Exercises
a) According to the article on towboat workers' health, how many tons of cargo are moved on river waterways each year?
b) List every crew position on the boats that the article on towboat workers' health names.
c) Write out the article on towboat workers' health from "When Dawn Null, assistant" up to and including "a potential problem.", changing "assistant professor" to "associate professor".

Document section
July 17, 2018
Concerned about the health of towboat workers, professor works to bring change
CARBONDALE, Ill. — The tugboat, towboat and barge industry is subtly, yet deeply, involved in the stability of the American economy. Every year, over 760 million tons of cargo are moved on river waterways, supporting over 300,000 jobs nationwide. But for those working on these vessels, health risks have become a serious concern.
When Dawn Null, assistant professor of human nutrition and dietetics at Southern Illinois University Carbondale, first learned the United States Coast Guard was considering a move to tighten the physical requirements for wheelhouse officers on brown-water towboats, she quickly discovered a potential problem.
Boat conditions may contribute to weight gain
Brown-water mariners typically work 21-30 days at a time, and then are off the same amount of time. Most occupations on the boat work split shifts with six hours on, six hours off twice daily; preventing them from getting the recommended eight hours of sleep at one time, Null said.
Additionally, room on the boat is cramped, making it challenging for the crew to exercise outside of work duties. While the deckhands are typically more active on the job, captains and pilots are limited to navigating the vessel in the tight quarters of the wheelhouse.

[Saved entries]
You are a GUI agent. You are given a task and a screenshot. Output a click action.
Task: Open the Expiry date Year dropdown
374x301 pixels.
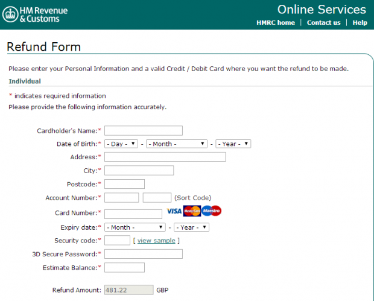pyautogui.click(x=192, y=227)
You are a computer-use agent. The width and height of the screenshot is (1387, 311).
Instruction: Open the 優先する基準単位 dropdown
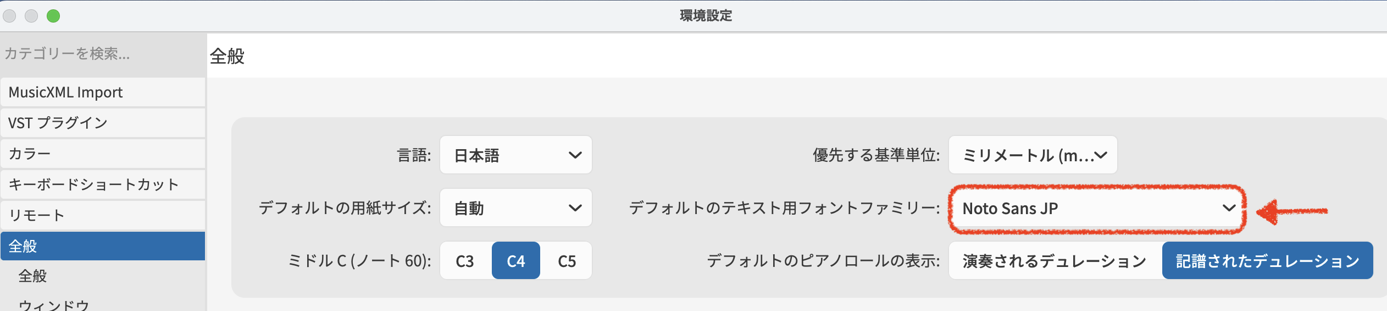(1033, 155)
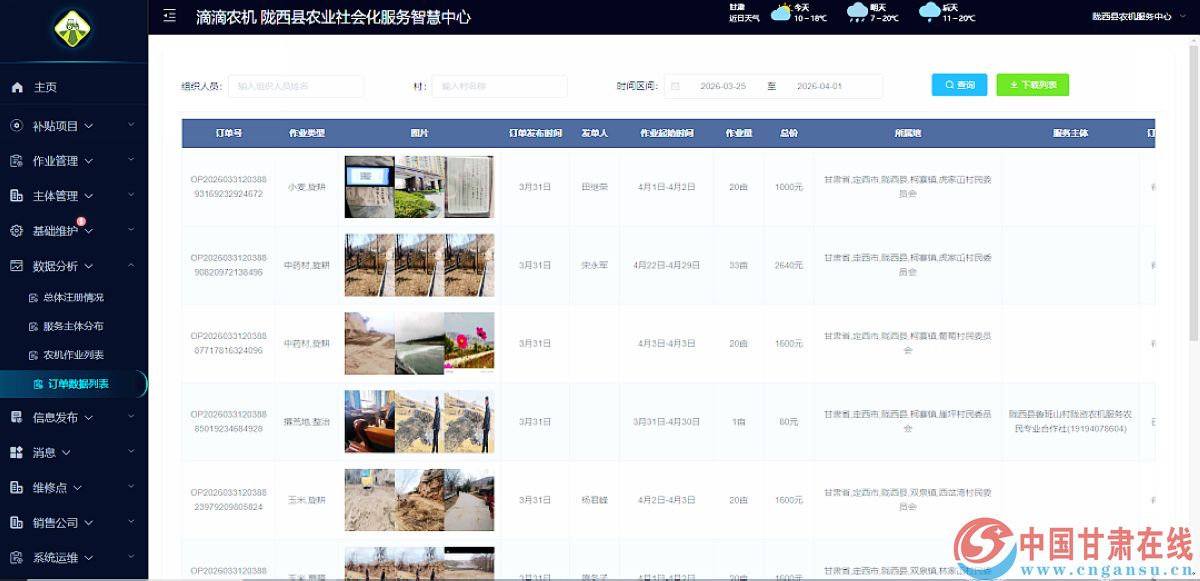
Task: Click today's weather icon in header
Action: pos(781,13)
--
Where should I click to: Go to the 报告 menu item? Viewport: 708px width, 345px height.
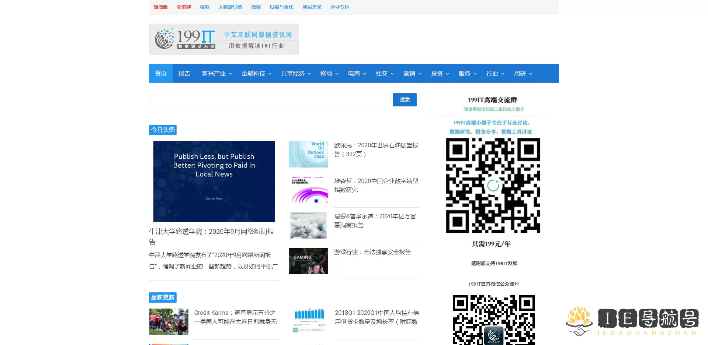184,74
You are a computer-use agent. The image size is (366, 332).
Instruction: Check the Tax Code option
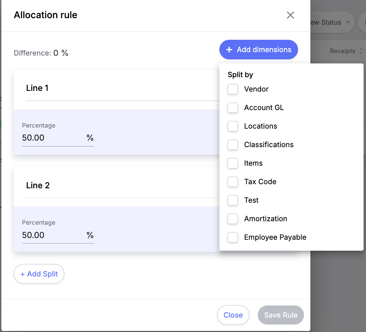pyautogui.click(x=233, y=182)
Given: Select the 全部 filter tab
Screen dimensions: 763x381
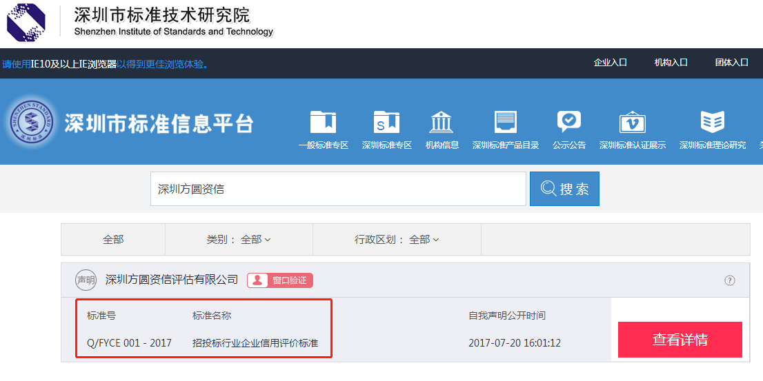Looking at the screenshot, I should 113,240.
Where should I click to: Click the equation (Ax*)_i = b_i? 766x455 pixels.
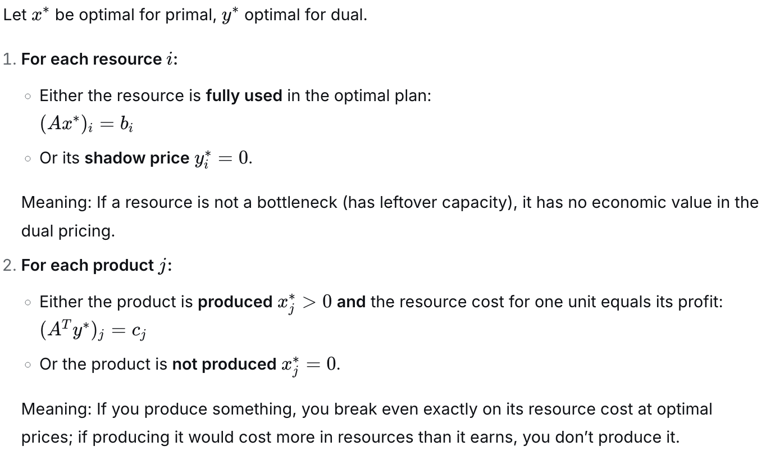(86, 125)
--
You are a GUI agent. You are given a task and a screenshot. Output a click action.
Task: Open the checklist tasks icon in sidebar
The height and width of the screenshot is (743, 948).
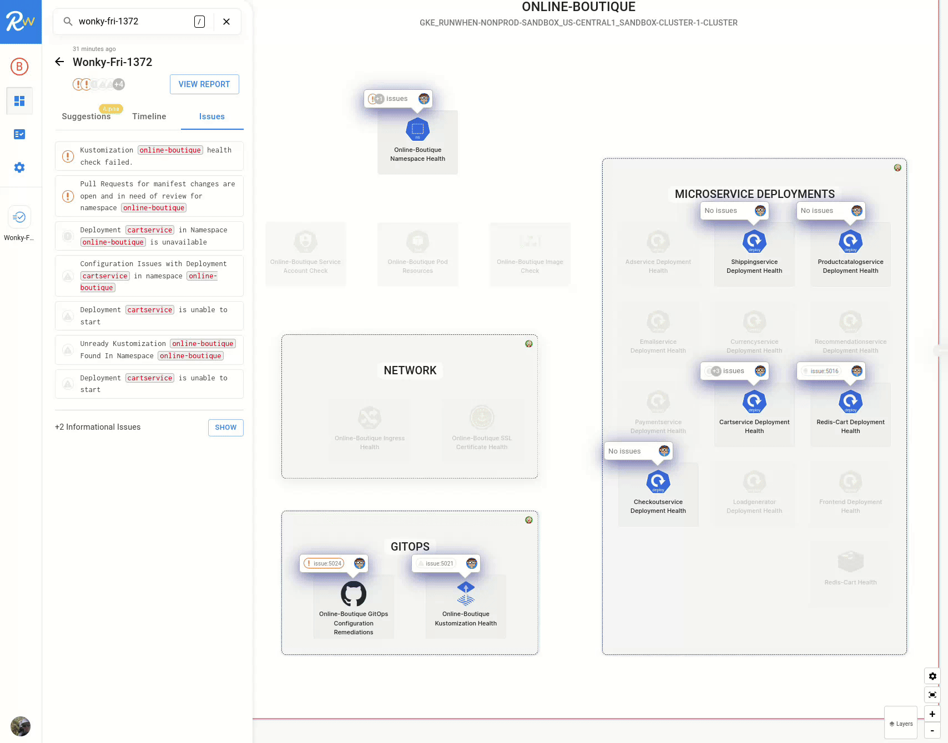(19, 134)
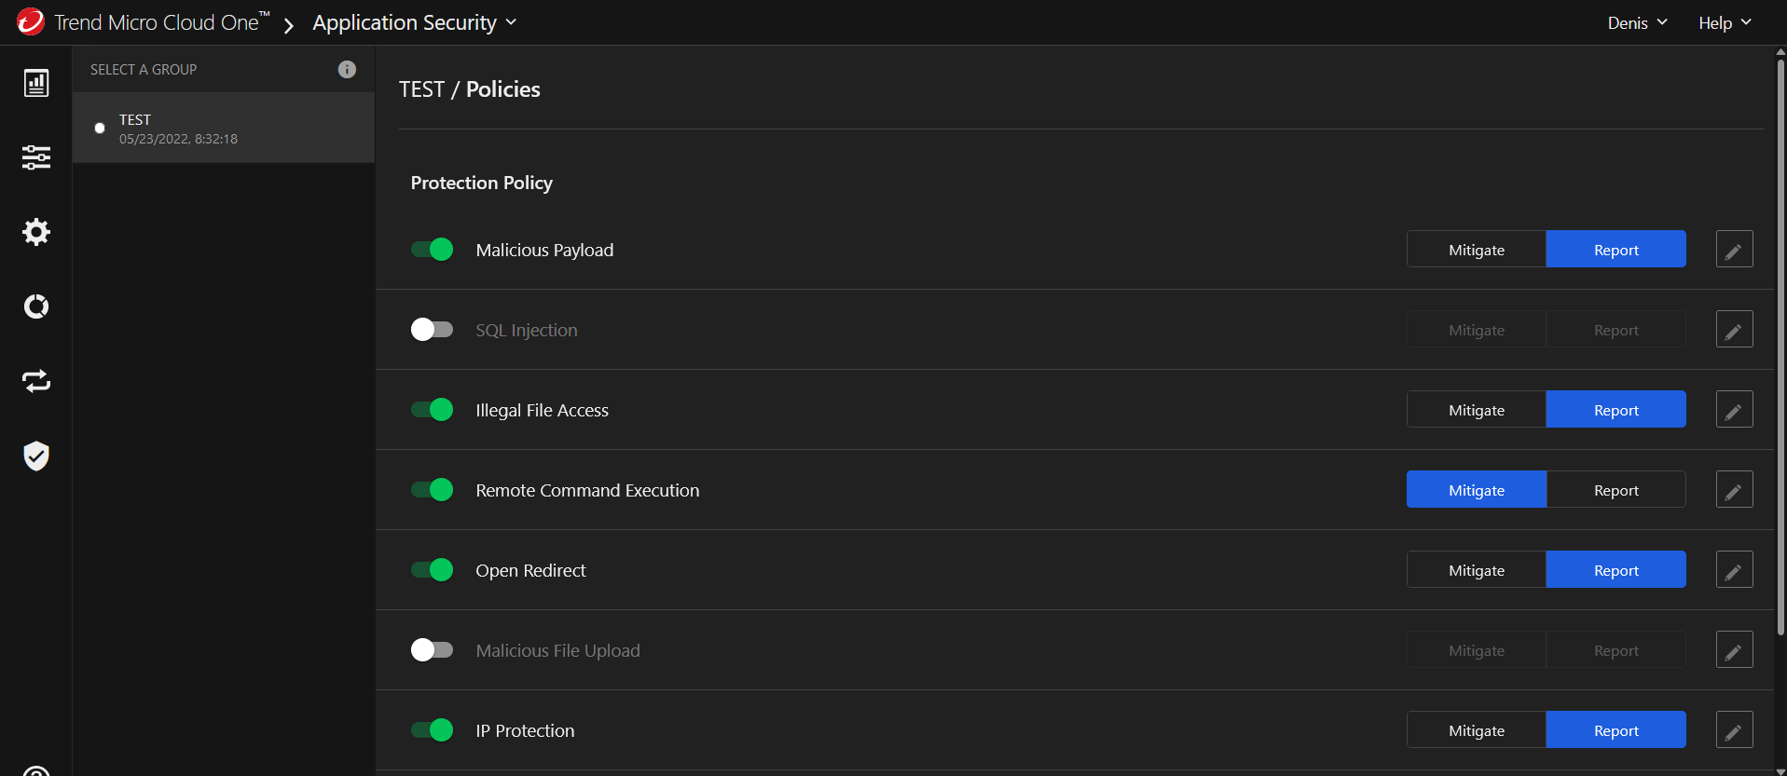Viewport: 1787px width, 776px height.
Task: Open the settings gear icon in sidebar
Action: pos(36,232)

Answers to the problems
a) Over 760 million tons of cargo are moved on river waterways every year.

b) Wheelhouse officers, deckhands, captains, pilots

c)
When Dawn Null, associate professor of human nutrition and dietetics at Southern Illinois University Carbondale, first learned the United States Coast Guard was considering a move to tighten the physical requirements for wheelhouse officers on brown-water towboats, she quickly discovered a potential problem.